UNDER-PRESSURE health chiefs have had had £321million in debt written off by the government in a bid to help the NHS tackle the Coronavirus crisis.
The move, part of a £13billion debt write off by the Department of Health and Social Care, has been welcomed by local health chiefs at Worcestershire Acute Hospitals NHS Trust in the fight against COVID-19.
It means an immediate cash boost for the Trust, which had been looking at an ongoing debt of £80million alone for the 2019/20 financial year, which ended this month.
At a stroke the move releases an extra £9.2m in capital spending instead of the £2.2m WAHT would have been expecting.
Worcester’s MP Robin Walker told the Observer he was pleased with the news and said it would put the NHS in a stronger position to be able to respond to the global coronavirus pandemic and ensure it had stronger foundations for the future.
“It’s welcome news the Government is providing the NHS with whatever it needs to tackle coronavirus and this announcement provides the NHS immediate financial certainty to plan and deliver their emergency response as well as providing an increase in testing across the country.”
“As we tackle this crisis, nobody in our health service should be distracted by their hospital’s past finances. The debt write off will wipe the slate clean and allow NHS hospitals to plan for the future and invest in vital services.”
“I remain committed to providing the NHS with whatever it needs to tackle coronavirus, and the changes to the funding model will give the NHS immediate financial certainty to plan and deliver their emergency response.”
The decision to write off more than £13billion of debt is part of a package of major reforms to the NHS financial system and begins from the start of the new financial year.
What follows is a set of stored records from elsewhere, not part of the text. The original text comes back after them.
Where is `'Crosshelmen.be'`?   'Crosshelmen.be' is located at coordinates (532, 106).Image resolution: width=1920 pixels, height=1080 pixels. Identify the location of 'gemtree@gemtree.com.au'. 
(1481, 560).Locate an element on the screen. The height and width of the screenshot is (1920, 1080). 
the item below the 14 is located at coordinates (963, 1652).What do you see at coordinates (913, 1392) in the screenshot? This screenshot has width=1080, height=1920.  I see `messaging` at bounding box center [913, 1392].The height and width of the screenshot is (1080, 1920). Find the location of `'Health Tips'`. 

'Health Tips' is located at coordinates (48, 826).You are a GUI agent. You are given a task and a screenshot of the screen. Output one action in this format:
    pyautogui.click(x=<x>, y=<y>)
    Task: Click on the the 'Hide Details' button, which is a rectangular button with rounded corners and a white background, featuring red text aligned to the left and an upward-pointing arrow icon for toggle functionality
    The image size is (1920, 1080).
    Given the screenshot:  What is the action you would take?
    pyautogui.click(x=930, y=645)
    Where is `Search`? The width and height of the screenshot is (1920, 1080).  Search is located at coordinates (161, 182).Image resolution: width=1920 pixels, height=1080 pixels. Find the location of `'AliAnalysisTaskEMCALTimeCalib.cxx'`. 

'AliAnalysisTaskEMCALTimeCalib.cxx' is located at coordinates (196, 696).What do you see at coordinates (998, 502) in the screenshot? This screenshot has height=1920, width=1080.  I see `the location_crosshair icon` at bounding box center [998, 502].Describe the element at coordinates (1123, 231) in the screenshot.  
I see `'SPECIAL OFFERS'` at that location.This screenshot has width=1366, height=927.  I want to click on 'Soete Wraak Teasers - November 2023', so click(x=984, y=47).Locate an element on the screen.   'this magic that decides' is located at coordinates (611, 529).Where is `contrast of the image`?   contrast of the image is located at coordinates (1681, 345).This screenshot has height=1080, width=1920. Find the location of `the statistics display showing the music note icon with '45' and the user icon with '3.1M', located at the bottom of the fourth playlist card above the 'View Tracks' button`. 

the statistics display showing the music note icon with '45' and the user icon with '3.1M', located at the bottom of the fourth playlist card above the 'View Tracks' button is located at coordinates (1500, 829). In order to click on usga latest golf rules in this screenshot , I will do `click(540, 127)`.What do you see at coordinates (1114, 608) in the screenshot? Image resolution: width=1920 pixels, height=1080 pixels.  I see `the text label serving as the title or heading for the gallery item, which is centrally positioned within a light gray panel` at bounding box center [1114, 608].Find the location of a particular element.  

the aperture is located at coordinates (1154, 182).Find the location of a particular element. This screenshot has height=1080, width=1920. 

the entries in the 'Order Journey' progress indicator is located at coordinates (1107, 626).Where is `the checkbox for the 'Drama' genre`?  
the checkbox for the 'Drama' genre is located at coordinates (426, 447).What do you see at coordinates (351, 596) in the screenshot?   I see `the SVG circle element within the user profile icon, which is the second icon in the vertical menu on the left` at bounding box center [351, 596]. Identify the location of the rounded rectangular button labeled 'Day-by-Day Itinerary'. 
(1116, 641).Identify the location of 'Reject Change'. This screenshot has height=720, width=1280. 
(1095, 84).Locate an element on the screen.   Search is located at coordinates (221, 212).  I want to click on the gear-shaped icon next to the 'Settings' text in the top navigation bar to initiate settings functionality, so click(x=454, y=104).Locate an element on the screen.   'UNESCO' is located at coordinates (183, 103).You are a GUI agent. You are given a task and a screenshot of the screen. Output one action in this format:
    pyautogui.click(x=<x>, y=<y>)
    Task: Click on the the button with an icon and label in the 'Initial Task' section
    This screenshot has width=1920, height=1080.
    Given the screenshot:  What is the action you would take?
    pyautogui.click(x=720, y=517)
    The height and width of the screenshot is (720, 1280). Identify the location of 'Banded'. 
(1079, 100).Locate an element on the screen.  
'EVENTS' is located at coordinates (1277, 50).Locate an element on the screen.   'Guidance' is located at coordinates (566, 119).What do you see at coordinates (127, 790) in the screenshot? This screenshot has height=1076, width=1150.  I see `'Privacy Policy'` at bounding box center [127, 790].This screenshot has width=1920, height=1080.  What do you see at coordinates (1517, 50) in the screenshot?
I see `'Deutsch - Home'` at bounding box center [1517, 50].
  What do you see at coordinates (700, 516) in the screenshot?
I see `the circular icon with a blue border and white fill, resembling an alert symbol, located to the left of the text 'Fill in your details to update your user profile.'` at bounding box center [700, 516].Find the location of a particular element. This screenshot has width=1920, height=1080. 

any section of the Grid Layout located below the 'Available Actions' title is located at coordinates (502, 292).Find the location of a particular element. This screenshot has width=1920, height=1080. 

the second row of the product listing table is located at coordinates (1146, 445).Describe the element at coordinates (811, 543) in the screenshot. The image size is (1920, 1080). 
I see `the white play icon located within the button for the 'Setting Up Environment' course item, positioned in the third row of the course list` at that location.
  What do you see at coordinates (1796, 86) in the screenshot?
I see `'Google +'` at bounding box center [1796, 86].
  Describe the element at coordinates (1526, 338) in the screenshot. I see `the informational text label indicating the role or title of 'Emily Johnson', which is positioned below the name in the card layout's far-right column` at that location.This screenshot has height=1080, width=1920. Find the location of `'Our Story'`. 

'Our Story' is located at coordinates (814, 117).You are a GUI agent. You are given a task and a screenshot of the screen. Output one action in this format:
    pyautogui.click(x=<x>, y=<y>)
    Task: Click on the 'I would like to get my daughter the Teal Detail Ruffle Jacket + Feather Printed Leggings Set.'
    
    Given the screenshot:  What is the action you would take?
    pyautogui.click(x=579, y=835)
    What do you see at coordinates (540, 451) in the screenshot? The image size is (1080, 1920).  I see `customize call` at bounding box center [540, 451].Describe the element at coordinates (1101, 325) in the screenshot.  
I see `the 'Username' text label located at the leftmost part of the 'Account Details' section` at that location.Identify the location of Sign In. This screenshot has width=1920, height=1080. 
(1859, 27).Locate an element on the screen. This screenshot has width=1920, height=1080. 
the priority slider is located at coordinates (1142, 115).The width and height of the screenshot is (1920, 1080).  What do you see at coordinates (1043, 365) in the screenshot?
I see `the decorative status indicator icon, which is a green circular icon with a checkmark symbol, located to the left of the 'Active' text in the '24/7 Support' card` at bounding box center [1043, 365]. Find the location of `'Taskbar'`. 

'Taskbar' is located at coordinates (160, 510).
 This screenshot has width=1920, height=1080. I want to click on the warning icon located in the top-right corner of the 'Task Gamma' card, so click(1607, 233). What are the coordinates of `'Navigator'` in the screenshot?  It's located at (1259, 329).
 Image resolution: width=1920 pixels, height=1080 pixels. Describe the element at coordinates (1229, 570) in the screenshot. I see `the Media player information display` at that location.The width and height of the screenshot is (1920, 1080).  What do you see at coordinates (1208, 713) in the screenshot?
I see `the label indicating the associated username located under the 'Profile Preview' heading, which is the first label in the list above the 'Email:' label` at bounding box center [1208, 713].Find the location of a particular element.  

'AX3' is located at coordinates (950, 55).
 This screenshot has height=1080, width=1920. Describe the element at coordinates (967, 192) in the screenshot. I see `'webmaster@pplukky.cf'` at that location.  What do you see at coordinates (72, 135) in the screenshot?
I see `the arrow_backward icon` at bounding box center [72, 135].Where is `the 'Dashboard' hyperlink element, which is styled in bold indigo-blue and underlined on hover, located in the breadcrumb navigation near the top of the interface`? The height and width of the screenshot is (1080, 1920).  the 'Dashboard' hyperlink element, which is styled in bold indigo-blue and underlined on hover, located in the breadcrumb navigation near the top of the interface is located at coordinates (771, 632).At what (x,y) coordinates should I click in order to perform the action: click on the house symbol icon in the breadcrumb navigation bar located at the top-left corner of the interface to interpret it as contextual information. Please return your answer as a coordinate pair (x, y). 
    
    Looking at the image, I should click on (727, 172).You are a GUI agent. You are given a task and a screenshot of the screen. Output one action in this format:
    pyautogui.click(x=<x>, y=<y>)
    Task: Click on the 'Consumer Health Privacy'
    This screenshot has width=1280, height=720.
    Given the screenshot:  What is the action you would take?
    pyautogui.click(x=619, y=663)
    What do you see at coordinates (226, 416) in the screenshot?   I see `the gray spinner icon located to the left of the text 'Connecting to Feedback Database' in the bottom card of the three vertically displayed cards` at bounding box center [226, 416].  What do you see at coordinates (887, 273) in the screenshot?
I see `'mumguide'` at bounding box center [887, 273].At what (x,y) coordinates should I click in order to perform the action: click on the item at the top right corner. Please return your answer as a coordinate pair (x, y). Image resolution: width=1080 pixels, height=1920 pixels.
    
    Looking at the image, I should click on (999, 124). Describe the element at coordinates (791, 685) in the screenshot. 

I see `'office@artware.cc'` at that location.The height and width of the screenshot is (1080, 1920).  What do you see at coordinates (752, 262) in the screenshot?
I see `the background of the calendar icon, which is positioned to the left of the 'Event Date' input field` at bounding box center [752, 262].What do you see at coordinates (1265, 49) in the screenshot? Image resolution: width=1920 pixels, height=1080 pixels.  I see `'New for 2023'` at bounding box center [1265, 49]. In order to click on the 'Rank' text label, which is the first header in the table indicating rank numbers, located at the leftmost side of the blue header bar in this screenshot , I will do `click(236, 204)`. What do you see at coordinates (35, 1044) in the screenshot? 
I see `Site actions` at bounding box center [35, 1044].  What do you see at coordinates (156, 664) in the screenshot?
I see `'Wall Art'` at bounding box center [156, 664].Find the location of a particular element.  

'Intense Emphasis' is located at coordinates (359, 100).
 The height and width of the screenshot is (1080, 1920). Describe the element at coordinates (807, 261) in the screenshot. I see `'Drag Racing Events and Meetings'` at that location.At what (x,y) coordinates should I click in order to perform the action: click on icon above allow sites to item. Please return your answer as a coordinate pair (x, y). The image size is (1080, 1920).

The package is launched in combination with a simpler internal payment system to help NHS trusts in dealing with the coronavirus response, which was agreed with NHS England last week.
It also means hospitals can get the necessary funding to carry out their emergency response, despite many hospitals cancelling or limiting their usual services such as elective surgery or walk-in clinics due to the virus.
Under the new rules the government should hospitals need extra cash this will be given with equity, rather than needing to borrow from the government and repay a loan.
The moves comes on top of the capital facility launched in February to ensure the NHS has access to whatever extra capital investment it needs, without charges, to respond to the Covid-19 outbreak.